Disaster Recovery Is Like Your Sump Pump

Oh snap.
Oh snap.

It seems to me that nobody cares about their sump pump until it stops working. I use this analogy all the time with customers and given yesterday’s torrential downpour and flood warnings here in North East Ohio, I thought it fitting to jot down a quick post about it. I’ll start with a story from a few years ago. I was traveling and out of town, when I got a phone call from my wife that the basement had completely flooded with 2′ of water. It turned out that the water main had broken away from the foundation of the house and was pouring water into the ground surrounding the foundation at a ridiculous rate. It didn’t take long for the primary sump pump to burn out and then all of a sudden boom; my finished basement was a swimming pool. The damage ended up being right around the $18,000 after repairs and replacements.
Often times the folks I’m dealing with are the sysadmins and network admins, one of the frequent rumblings I hear is the fact that management refuses to spend money on disaster recovery. When I hear this, I simply look at them and ask them a very simple series of questions that usually looks like this:

Do you have a basement?  “Yes.” Do you have a sump pump in your basement?  “Yes.” Do you have two sump pumps in your basement with a battery backup?  “No.” Why?   “Because my basement has never flooded.”

And at this point the light bulb actually goes on and the sysadmin/network admin realize that they themselves are managing their own homes, something which they usually have complete autonomy over, in the same fashion as management sometimes sees IT. In the same way that the admins have not invested in a sump pump disaster recovery solution in their own home, this is often parallel to the philosophy that management undertakes with IT systems.. Sadly enough, we saw that with my own behavior in the above story, that I really only gave a thought to actively doing something to mitigate the risk of a disaster only once it actually happened to me. This is the same exact management quandary that senior IT management must battle; risk management. All of a sudden in my case, $330 dollars to purchase a backup sump and battery with trickle charger seems a lot more reasonable.

Sometimes a flooded basement is just what management needs to wake up and smell the coffee. I don’t think anybody wants you to have a flooded basement or wants your IT infrastructure to have a critical fault or suffer a disaster, but our job as good IT consultants is to help prepare folks for when it does and help them realize the risks to their business if they don’t.

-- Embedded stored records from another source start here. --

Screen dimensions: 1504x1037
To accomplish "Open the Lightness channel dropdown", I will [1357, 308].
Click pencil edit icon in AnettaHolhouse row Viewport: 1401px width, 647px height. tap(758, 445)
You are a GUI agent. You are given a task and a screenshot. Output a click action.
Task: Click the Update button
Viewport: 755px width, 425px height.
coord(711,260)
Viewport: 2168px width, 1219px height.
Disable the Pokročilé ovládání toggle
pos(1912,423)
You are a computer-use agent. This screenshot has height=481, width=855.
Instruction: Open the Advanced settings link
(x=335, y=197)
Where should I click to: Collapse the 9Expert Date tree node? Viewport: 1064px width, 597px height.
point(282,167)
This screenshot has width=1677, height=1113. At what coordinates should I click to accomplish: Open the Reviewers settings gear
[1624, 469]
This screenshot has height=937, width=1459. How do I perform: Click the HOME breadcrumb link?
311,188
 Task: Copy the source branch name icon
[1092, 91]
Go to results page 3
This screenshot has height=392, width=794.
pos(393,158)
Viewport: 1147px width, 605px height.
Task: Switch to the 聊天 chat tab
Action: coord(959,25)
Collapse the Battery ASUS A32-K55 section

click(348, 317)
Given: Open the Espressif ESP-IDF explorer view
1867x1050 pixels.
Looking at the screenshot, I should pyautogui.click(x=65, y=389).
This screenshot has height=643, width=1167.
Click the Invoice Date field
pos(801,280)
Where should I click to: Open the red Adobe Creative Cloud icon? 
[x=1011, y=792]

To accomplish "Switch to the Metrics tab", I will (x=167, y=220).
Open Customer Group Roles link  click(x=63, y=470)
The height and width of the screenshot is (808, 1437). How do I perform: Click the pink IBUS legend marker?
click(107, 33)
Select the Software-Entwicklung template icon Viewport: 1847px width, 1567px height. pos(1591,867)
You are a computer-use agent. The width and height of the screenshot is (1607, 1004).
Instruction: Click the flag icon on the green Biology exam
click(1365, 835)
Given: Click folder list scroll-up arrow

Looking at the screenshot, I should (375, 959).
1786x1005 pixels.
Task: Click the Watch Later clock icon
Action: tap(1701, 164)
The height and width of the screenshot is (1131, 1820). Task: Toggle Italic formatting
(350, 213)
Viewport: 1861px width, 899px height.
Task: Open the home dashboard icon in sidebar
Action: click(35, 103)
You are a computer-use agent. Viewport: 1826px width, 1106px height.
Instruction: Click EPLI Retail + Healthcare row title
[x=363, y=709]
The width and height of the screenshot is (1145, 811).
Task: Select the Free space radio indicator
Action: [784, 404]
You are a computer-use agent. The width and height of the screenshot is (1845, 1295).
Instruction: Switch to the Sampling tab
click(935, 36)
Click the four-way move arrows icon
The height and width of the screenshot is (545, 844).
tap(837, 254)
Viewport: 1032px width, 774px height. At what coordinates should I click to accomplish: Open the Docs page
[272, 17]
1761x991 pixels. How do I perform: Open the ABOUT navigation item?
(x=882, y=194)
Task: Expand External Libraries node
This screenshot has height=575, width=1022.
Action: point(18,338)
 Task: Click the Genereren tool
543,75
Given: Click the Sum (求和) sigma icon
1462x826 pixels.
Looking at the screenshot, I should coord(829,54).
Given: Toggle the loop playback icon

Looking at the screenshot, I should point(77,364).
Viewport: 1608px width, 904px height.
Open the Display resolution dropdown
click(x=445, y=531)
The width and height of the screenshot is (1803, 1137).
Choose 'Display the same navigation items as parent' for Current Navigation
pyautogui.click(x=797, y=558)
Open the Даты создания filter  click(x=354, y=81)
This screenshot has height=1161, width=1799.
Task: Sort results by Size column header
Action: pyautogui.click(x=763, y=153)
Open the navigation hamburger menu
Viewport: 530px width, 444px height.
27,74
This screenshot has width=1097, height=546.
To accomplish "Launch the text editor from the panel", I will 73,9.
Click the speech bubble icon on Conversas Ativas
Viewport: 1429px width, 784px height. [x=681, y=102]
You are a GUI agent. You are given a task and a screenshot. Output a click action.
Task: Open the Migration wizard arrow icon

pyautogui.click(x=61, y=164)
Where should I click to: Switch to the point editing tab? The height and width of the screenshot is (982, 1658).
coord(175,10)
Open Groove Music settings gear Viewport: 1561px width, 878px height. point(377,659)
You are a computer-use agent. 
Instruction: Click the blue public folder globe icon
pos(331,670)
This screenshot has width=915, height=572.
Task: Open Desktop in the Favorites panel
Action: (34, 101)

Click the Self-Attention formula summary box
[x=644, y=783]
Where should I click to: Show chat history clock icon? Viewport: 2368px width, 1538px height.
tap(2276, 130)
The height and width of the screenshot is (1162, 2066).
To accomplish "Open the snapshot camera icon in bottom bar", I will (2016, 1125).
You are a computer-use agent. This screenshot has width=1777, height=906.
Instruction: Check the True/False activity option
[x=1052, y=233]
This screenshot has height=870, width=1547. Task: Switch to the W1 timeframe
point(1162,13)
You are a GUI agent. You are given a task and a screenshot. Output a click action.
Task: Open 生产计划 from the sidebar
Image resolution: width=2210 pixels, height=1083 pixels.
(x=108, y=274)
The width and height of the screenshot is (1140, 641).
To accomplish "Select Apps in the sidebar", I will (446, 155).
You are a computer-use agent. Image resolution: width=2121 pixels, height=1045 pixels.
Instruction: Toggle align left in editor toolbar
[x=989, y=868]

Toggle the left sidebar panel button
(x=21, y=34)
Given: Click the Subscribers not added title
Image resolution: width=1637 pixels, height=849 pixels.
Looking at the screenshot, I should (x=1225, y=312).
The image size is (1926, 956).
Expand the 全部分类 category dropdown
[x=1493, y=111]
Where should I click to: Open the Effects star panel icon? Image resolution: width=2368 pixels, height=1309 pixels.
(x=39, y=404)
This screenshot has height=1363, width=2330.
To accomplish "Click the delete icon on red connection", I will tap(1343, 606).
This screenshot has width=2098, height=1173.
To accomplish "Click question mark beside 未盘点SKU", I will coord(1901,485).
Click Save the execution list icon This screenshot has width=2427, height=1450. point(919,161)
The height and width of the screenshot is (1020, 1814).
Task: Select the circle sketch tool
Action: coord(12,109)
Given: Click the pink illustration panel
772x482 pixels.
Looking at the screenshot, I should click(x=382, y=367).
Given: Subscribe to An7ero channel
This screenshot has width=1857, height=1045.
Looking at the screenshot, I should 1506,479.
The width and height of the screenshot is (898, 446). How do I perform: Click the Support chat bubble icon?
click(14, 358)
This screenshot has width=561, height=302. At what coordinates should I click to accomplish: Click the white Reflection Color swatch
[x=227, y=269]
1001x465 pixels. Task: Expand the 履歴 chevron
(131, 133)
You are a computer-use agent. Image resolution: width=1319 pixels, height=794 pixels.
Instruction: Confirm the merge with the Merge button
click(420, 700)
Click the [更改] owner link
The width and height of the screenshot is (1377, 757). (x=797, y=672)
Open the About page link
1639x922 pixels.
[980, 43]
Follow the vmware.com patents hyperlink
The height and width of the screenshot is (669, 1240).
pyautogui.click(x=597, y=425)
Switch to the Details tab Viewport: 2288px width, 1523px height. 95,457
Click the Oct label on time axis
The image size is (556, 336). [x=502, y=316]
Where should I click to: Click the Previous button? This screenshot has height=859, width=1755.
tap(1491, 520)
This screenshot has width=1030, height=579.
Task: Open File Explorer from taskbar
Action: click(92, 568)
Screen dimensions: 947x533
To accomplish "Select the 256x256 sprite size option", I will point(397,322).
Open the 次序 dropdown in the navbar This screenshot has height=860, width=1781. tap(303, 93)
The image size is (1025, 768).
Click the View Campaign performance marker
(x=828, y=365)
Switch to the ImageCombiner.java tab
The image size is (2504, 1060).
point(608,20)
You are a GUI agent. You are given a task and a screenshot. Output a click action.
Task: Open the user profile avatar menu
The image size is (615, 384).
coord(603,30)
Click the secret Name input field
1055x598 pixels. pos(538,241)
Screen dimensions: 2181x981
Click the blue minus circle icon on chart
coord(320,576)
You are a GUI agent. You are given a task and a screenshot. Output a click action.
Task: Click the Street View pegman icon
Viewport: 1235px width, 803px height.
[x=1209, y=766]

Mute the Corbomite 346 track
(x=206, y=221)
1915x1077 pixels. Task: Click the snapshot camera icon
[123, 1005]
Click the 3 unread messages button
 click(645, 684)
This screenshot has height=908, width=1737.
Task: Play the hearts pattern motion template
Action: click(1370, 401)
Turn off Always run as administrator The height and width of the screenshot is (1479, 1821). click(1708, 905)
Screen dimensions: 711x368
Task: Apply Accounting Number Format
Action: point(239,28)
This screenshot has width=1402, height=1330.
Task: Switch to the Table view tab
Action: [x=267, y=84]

One thought on “Disaster Recovery Is Like Your Sump Pump

  1. “Do you have a basement? “Yes.” Do you have a sump pump in your basement? “Yes.” Do you have two sump pumps in your basement with a battery backup? “No.” Why? “Because my basement has never flooded.”—- LOL!!! This one tho! If I had a penny for everytime I’m in that kind of conversation, hmmm, I’d have a lot of pennies now :))) A lot of people take their sump pumps for granted and whine like a little girl when it finally acts up.